How many of the lines in the data contain "heading"? Give only the number.

··· RECORDS PROVIDED

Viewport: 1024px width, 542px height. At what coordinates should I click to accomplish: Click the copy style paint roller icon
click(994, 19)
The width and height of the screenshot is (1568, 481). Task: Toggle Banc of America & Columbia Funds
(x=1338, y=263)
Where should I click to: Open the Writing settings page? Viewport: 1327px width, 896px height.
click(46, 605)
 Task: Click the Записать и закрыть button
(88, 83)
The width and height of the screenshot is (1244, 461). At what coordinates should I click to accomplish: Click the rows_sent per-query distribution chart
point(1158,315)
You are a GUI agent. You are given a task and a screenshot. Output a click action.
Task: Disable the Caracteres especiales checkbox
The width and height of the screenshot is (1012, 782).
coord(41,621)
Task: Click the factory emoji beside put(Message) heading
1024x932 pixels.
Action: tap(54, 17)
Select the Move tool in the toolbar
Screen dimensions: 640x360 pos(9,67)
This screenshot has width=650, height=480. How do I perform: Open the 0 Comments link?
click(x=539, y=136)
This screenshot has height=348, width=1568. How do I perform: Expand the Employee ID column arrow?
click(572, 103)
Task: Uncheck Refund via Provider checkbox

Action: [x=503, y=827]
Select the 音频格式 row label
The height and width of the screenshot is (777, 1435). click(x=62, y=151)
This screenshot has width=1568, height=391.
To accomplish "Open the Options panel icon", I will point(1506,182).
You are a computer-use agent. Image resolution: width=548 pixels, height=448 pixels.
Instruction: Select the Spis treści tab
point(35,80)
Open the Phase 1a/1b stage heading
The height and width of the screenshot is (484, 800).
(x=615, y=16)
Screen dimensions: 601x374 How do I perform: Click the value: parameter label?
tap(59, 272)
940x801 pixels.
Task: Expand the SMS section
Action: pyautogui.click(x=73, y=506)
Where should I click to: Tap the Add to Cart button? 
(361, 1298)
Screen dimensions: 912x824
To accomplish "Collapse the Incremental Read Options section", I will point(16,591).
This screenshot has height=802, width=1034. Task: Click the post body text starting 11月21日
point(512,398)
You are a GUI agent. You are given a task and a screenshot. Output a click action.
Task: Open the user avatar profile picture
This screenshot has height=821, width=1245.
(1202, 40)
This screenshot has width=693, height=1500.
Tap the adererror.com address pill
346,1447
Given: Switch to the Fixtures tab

······

ANSWER TO THIS PROBLEM: 2